This article needs additional citations for verification .(April 2014) |
Stable release | 3.7.2 [1] / 14 June 2016 |
---|---|
Written in | C, Perl, PHP, Python |
Operating system | Cross-platform |
Available in | English |
Type | Distributed monitoring |
License | BSD license |
Website | www |
Ganglia is a scalable, distributed monitoring tool for high-performance computing systems, clusters and networks. The software is used to view either live or recorded statistics covering metrics such as CPU load averages or network utilization for many nodes.
Ganglia software is bundled with enterprise-level Linux distributions such as Red Hat Enterprise Linux (RHEL) or the CentOS repackaging of the same. Ganglia grew out of requirements for monitoring systems by Berkeley (University of California) but now sees use by commercial and educational organisations such as Cray, MIT, NASA and Twitter.
It is based on a hierarchical design targeted at federations of clusters. It relies on a multicast-based listen/announce protocol to monitor state within clusters and uses a tree of point-to-point connections amongst representative cluster nodes to federate clusters and aggregate their state. It leverages widely used technologies such as XML for data representation, XDR for compact, portable data transport, and RRDtool for data storage and visualization. It uses carefully engineered data structures and algorithms to achieve very low per-node overheads and high concurrency. The implementation is robust, has been ported to an extensive set of operating systems and processor architectures, and is currently in use on over 500 clusters around the world. It has been used to link clusters across university campuses and around the world and can scale to handle clusters with 2000 nodes. [2]
The ganglia system comprises two unique daemons, a PHP-based web front-end, and a few other small utility programs.
Gmond is a multi-threaded daemon which runs on each cluster node you want to monitor. Installation does not require having a common NFS filesystem or a database back-end, installing special accounts or maintaining configuration files.
Gmond has four main responsibilities:
Each gmond transmits information in two different ways:
Federation in Ganglia is achieved using a tree of point-to-point connections amongst representative cluster nodes to aggregate the state of multiple clusters. At each node in the tree, a Ganglia Meta Daemon (gmetad) periodically polls a collection of child data sources, parses the collected XML, saves all numeric, volatile metrics to round-robin databases and exports the aggregated XML over a TCP socket to clients. Data sources may be either gmond daemons, representing specific clusters, or other gmetad daemons, representing sets of clusters. Data sources use source IP addresses for access control and can be specified using multiple IP addresses for failover. The latter capability is natural for aggregating data from clusters since each gmond daemon contains the entire state of its cluster.
The Ganglia web front-end provides a view of the gathered information via real-time dynamic web pages. Most importantly, it displays Ganglia data in a meaningful way for system administrators and computer users. Although the web front-end to ganglia started as a simple HTML view of the XML tree, it has evolved into a system that keeps a colorful history of all collected data.

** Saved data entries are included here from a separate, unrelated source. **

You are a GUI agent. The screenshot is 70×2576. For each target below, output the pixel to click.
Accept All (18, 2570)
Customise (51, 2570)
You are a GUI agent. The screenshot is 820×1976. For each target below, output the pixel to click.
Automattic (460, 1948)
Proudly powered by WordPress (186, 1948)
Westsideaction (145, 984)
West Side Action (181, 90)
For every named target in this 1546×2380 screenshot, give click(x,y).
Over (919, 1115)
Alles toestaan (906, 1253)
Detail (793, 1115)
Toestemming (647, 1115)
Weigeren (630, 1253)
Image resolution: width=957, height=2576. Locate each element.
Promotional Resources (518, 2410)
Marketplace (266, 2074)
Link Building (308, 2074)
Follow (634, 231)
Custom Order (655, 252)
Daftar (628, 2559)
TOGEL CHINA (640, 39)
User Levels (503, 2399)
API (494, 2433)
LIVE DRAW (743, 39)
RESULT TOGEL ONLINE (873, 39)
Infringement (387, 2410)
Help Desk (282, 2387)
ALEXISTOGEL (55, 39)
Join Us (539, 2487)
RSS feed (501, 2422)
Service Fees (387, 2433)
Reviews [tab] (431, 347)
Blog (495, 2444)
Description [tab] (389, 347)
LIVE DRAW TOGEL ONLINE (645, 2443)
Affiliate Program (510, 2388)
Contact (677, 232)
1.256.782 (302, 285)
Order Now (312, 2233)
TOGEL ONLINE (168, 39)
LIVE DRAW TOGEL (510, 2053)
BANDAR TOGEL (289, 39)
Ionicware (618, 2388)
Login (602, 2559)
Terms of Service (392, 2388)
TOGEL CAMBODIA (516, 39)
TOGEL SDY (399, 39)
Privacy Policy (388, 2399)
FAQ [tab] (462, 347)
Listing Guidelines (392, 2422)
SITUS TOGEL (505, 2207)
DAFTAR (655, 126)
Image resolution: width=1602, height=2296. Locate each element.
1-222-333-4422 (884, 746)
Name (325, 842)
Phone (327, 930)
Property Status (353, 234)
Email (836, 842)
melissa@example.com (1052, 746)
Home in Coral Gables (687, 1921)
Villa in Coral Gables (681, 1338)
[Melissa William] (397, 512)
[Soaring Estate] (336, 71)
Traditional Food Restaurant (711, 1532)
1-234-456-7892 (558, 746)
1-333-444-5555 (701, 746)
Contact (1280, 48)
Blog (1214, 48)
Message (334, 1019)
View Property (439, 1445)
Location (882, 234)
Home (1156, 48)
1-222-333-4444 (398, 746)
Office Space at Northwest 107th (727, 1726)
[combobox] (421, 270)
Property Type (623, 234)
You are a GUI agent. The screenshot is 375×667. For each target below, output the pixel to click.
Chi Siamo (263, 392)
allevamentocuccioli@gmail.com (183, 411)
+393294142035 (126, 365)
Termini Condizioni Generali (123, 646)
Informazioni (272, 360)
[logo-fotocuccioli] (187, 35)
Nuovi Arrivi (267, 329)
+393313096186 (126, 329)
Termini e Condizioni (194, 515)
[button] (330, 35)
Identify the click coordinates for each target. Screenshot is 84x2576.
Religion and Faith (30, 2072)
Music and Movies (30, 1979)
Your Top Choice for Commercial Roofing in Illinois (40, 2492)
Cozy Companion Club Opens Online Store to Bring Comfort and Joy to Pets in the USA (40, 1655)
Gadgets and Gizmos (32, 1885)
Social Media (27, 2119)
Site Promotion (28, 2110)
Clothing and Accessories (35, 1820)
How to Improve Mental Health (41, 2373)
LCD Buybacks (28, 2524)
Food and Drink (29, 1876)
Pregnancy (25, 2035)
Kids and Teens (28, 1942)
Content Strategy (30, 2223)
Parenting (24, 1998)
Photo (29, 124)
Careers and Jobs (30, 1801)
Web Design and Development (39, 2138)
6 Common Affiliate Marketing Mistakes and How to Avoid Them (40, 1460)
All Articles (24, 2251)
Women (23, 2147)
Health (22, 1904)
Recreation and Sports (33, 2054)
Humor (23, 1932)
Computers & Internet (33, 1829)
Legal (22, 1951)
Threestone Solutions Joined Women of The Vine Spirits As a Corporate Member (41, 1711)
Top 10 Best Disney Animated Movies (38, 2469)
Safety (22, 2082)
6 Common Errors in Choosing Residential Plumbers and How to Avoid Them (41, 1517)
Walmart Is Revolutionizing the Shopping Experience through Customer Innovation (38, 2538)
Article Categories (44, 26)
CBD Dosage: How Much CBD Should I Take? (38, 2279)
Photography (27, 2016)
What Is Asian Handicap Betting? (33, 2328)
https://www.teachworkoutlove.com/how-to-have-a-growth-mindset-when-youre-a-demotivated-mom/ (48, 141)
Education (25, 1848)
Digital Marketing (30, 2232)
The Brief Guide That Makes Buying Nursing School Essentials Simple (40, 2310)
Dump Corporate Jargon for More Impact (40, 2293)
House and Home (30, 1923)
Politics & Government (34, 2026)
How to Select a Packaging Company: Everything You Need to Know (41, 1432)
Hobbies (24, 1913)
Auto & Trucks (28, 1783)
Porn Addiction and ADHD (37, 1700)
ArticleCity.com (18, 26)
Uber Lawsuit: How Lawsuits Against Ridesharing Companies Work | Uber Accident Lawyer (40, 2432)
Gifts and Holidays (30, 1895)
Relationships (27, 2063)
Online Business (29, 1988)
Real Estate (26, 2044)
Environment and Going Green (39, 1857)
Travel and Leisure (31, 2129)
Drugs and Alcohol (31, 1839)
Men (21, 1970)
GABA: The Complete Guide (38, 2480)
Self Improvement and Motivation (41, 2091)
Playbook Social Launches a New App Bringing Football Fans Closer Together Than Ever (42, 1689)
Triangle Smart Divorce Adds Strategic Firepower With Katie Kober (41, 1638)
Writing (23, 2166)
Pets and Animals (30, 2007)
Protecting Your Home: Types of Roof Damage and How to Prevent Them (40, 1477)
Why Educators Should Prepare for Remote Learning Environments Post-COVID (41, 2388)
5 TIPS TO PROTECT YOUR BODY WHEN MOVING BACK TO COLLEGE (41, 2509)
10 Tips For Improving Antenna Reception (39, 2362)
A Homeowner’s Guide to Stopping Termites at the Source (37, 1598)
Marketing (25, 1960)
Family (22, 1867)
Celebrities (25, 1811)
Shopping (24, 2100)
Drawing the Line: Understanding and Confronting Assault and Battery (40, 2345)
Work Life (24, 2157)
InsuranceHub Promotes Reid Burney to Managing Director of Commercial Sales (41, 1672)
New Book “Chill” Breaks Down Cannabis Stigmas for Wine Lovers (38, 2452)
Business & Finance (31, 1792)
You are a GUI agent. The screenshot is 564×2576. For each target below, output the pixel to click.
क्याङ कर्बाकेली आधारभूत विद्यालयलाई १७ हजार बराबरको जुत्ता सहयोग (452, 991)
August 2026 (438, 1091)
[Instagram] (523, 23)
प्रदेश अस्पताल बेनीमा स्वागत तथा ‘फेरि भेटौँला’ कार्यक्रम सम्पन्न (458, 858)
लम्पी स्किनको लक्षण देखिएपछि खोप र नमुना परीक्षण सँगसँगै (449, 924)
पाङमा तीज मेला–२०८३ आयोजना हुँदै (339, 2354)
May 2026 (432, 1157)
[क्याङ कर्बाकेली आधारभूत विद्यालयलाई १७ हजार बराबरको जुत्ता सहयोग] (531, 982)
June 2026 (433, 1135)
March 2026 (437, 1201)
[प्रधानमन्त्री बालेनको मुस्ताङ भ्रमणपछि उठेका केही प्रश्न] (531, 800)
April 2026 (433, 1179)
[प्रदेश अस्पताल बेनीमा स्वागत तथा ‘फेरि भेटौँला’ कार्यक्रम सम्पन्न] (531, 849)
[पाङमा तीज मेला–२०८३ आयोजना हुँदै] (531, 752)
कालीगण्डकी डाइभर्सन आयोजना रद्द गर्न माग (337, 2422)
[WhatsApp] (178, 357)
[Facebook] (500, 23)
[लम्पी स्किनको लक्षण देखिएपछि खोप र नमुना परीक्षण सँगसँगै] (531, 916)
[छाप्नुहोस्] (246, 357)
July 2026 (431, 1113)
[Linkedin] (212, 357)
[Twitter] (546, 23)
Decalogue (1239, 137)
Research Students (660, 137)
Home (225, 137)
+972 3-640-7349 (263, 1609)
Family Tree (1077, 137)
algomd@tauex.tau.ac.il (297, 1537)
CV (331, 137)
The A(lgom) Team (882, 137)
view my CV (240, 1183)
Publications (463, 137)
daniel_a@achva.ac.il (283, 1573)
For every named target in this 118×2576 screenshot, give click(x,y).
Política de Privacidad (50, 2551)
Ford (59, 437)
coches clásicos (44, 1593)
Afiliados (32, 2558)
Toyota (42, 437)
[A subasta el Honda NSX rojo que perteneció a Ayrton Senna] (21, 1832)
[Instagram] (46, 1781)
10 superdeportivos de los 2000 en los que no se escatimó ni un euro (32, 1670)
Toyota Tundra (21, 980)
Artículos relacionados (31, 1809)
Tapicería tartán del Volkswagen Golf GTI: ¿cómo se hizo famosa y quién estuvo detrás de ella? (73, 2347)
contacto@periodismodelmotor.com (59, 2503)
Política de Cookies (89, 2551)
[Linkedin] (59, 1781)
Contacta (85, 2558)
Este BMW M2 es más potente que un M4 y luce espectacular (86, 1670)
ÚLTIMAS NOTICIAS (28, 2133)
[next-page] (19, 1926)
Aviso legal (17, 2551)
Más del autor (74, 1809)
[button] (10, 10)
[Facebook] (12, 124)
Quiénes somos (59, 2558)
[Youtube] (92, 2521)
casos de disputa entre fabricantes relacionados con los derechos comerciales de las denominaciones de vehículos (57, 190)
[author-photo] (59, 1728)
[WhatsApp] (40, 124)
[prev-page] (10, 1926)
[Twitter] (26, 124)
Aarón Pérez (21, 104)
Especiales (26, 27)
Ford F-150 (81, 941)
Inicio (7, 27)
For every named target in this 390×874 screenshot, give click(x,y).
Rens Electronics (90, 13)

The Ganglia web front-end caters to system administrators and users. For example, one can view the CPU utilization over the past hour, day, week, month, or year. The web front-end shows similar graphs for memory usage, disk usage, network statistics, number of running processes, and all other Ganglia metrics.
The web front-end depends on the existence of the gmetad which provides it with data from several Ganglia sources. Specifically, the web front-end will open the local port 8651 (by default) and expects to receive a Ganglia XML tree. The web pages themselves are highly dynamic; any change to the Ganglia data appears immediately on the site. This behavior leads to a very responsive site, but requires that the full XML tree be parsed on every page access. Therefore, the Ganglia web front-end should run on a fairly powerful, dedicated machine if it presents a large amount of data.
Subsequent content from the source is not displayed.